In 2001, Chell et al. reported on a 10-year-old male who presented with new onset bilateral hip pain with fever and bicytopenia. A bone scan was performed that showed an area of increased uptake. BM biopsy confirmed acute myeloid leukemia (AML) (
3). In 2002, Athale et al. reported on five patients with childhood acute megakaryoblastic leukemia (AMKL) that presented with unusual skeletal lesions. These included bilaterally symmetrical periostitis and osteolytic lesions (
7). Our patient had pancytopenia and his BM biopsy confirmed ALL. In systemic disorders, anemia of chronic disease usually presents with normochromic normocytic or microcytic anemia, but our patient had an age-adjusted macrocytic anemia which raised our suspicion concerning BM involvement. A special pattern of bone pain similar to bilateral hip pain as a primary presentation of malignancy has rarely been reported, particularly in children. Cytopenia reinforces bone pain as a malignancy diagnosis. In 2002, Vaishampayan et al. reported on a 30-year-old man with secondary malignancy following mediastinal germ cell nonseminoma treated with chemotherapy, who developed bilateral hip pain and daily high fevers. MRI of the pelvis revealed a hyperintense marrow signal in the right mid–femur neck. A femur biopsy revealed multifocal infiltration by bizarre giant cells with hyperchromatic lobulated nuclei suggestive of malignant histiocytosis or acute megakaryocytic leukemia (M7) (
8). Our patient also had an increased signal in the bilateral femur neck and diffused increased signal in the pubic bone bilaterally and the superior part of the iliac wing. In 1973, Newman et al. reported on four patients with ALL where severe back pain and associated X-ray evidence of vertebral compression and collapse, together with marked spinal osteoporosis, were the most striking initial findings (
9). In addition, in 2005, Kobayashi et al. retrospectively reviewed 16 patients who presented to hospitals with orthopedic complaints. Four of these patients had back pain. On radiographic examination, osteopenia was observed in 10 patients, osteolytic lesions in 5, and pathologic fractures in 5 patients. Our patient had back pain without vertebral compression, collapse, marked spinal osteoporosis, or osteolytic lesions (
10). Mohan and Gossain reported on 20 children with neuroblastoma who were studied over an 8-year period and initially presented with an orthopedic symptom, such as hip pain, a nonspecific limp, and limb weakness or back pain.
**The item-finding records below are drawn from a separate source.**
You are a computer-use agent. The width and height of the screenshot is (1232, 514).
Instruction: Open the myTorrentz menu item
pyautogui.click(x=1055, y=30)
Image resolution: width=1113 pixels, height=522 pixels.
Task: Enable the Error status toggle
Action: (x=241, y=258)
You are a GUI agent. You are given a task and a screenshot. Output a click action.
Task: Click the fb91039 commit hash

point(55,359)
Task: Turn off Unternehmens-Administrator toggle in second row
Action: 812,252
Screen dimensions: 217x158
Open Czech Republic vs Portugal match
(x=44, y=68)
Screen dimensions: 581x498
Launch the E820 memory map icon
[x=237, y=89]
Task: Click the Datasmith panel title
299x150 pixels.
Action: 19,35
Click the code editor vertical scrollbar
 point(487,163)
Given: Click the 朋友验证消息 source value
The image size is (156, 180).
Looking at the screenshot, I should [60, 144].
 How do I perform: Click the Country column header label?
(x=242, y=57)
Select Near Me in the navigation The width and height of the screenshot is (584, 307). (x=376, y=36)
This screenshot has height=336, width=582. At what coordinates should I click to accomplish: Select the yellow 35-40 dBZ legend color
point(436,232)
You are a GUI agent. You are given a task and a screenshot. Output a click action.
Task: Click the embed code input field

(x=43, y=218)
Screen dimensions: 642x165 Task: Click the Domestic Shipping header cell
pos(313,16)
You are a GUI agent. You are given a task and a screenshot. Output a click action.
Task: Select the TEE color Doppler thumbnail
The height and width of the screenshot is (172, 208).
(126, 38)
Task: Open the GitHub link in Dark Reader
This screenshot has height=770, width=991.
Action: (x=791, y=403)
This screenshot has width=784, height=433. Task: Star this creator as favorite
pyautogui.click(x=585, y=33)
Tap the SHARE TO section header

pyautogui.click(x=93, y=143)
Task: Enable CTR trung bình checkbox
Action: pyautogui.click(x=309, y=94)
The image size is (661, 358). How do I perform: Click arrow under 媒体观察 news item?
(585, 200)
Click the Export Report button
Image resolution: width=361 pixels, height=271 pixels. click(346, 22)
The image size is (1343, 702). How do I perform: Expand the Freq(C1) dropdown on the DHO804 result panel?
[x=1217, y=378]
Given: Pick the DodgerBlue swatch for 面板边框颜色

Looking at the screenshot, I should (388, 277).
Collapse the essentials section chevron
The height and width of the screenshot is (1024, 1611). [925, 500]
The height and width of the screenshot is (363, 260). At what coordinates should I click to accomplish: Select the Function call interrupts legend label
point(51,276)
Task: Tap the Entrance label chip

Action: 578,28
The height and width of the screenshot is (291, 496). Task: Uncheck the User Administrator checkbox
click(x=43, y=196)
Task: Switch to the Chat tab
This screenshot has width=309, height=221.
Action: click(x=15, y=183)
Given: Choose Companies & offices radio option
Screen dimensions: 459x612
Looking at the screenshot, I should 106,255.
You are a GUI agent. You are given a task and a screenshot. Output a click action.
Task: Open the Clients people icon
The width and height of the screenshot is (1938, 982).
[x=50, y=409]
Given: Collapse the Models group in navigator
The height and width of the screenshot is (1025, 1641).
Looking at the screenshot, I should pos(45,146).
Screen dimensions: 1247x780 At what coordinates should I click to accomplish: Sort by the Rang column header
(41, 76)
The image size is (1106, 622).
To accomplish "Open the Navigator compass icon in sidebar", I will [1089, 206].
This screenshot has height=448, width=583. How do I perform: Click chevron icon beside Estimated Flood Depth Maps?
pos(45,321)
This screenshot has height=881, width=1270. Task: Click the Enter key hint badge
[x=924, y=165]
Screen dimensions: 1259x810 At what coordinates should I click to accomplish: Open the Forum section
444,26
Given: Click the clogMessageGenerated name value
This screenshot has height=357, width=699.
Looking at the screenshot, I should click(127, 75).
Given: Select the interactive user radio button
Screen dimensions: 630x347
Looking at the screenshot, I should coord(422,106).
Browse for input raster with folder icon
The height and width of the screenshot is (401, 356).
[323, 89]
The largest group involved the hip and was often misdiagnosed as having suppurative arthritis (
11). Bone pain as a persistent or severe impairment of patient activity is often associated with serious problems such as malignancies. This is most frequently the case if bone pain presents as a localized pain. Localized hip pain as an initial malignancy presentation in childhood has rarely been reported. New onset bilateral irritable hip in children without obvious symptoms of septic arthritis of the hip, as well as an association with cytopenia with acute onset bilateral irritable hip in children is a red flag in childhood bone pain. In summary, because the initial presentations of patients with malignancies sometimes involve the musculoskeletal system, physicians need to recognize the symptoms of this disease to avoid misdiagnosis and to expedite the initiation of appropriate, potentially lifesaving treatment.